:: SOURCE TEXT ::
··········

Mathabane played with warped tennis rackets, on courts of sand. He was surprised, recently, to learn that one of the top junior tennis players in South Africa is black, “13 or 14 years old,” Mathabane said. “Perhaps his feet will cross the blades of Wimbledon soon. Even America hasn’t had more than a half-dozen Arthur Ashes.”

Mathabane was saying, in his way, that America too has its political and racial problems in sport. The Martin Luther King holiday issue may have left the front pages and the top of the newscasts in most areas, but not in Alabama, where the University of Alabama is still involved in heated debate over whether its football team should be playing in the Fiesta Bowl in Arizona, a state that voted not to have the MLK holiday.

A University of Alabama professor of law, Wythe Holt, told a federal court that it is “a slap in the face” for the school to play in the Fiesta Bowl, “an example of institutional racism.” Holt is white. So is James Blacksher, an attorney representing alumni groups at two Alabama universities.

“We white folks have come to believe that the only kind of racism is the kind that wears a hood,” he told the court. “The kind the state of Alabama has imbedded in higher education for the past 100 years is in its structure and policies.” Gene Stallings, the head coach who said publicly, “What controversy?” is being shouted down, thankfully.

The school’s faculty senate is involved. So are the Southern Christian Leadership Conference, NAACP, State Rep. Alvin Holmes from Montgomery, Gov. Guy Hunt. That pales in comparison to the list of people and organizations who will be involved in deciding whether to let a kid born in South Africa pick up a ball and throw it in the spirit of Olympic competition.

··········

:: RECORDED INFORMATION ::
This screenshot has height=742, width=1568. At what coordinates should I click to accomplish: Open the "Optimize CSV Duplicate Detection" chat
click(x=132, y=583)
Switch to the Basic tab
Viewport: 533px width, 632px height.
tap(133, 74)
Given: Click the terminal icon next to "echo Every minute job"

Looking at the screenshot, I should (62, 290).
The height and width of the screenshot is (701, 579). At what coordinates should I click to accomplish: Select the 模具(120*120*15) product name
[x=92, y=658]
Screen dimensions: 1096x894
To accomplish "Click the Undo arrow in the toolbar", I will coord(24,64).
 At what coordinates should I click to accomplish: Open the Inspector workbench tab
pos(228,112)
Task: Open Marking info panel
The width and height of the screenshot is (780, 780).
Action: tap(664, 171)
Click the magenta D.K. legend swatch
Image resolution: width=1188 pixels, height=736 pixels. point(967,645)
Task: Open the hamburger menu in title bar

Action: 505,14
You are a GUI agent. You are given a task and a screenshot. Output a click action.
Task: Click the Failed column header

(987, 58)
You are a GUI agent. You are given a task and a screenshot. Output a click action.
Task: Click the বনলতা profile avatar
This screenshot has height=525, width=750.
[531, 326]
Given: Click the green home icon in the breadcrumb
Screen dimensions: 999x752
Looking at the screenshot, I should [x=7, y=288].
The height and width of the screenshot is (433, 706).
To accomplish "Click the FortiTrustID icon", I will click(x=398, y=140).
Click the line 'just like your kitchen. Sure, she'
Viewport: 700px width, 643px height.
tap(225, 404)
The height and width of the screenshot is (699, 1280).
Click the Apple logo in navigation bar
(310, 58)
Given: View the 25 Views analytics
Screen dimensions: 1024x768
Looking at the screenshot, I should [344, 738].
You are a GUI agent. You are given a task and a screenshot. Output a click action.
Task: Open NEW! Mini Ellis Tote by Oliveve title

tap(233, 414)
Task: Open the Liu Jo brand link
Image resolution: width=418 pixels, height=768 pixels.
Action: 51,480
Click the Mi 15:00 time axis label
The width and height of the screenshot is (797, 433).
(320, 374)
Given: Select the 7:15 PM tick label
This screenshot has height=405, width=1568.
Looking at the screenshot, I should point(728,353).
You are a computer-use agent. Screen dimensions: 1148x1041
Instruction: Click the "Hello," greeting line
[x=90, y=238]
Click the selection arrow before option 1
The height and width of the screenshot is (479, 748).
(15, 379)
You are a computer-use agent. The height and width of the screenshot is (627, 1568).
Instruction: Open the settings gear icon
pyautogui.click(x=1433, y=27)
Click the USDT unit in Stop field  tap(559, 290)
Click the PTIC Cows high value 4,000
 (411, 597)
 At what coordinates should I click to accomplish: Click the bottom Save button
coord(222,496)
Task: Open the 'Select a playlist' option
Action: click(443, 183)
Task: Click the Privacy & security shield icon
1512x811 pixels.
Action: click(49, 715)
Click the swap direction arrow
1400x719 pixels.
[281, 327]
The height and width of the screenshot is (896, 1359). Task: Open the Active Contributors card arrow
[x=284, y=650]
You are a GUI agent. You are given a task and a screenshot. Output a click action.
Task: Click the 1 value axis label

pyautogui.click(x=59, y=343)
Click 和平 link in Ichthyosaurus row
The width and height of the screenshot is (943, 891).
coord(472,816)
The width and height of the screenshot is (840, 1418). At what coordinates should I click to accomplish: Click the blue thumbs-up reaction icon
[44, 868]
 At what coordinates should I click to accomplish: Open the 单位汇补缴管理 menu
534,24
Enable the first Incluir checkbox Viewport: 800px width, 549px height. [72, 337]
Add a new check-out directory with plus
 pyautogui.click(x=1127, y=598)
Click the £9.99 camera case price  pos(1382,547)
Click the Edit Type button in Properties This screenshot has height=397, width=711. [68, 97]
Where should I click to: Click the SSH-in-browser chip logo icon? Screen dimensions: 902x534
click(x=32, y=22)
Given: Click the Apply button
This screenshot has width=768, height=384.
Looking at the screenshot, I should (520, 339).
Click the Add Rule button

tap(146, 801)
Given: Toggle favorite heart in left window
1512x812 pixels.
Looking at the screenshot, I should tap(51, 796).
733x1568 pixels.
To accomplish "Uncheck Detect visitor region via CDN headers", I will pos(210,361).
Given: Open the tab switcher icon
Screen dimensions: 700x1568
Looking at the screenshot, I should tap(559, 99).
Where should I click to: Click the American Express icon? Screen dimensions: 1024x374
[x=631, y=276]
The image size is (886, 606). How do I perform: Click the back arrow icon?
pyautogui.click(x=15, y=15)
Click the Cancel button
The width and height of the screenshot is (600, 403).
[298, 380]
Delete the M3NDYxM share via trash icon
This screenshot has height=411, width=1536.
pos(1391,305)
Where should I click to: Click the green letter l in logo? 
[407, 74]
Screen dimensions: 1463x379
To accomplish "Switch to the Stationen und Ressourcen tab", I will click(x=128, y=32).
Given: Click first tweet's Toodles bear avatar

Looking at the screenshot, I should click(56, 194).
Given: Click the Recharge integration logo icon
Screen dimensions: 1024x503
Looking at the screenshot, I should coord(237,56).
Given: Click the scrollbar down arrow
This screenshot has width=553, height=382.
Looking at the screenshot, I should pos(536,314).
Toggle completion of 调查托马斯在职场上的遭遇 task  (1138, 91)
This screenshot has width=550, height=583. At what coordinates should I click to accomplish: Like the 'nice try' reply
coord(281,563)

··········

:: WORK ORDER 1 ::
What position does Wythe Holt hold, according to the column?
:: WORK ORDER 2 ::
Please echo a passage of the column word for word, starting at the words "Mathabane played with" and ending after "the MLK holiday.".
:: WORK ORDER 3 ::
List every person and organization that the column's last paragraph names as involved in the Fiesta Bowl debate.
You can ignore the listing.

:: RESPONSE 1 ::
He is a University of Alabama professor of law.

:: RESPONSE 2 ::
Mathabane played with warped tennis rackets, on courts of sand. He was surprised, recently, to learn that one of the top junior tennis players in South Africa is black, “13 or 14 years old,” Mathabane said. “Perhaps his feet will cross the blades of Wimbledon soon. Even America hasn’t had more than a half-dozen Arthur Ashes.”

Mathabane was saying, in his way, that America too has its political and racial problems in sport. The Martin Luther King holiday issue may have left the front pages and the top of the newscasts in most areas, but not in Alabama, where the University of Alabama is still involved in heated debate over whether its football team should be playing in the Fiesta Bowl in Arizona, a state that voted not to have the MLK holiday.

:: RESPONSE 3 ::
- The school's faculty senate
- The Southern Christian Leadership Conference
- The NAACP
- State Rep. Alvin Holmes from Montgomery
- Gov. Guy Hunt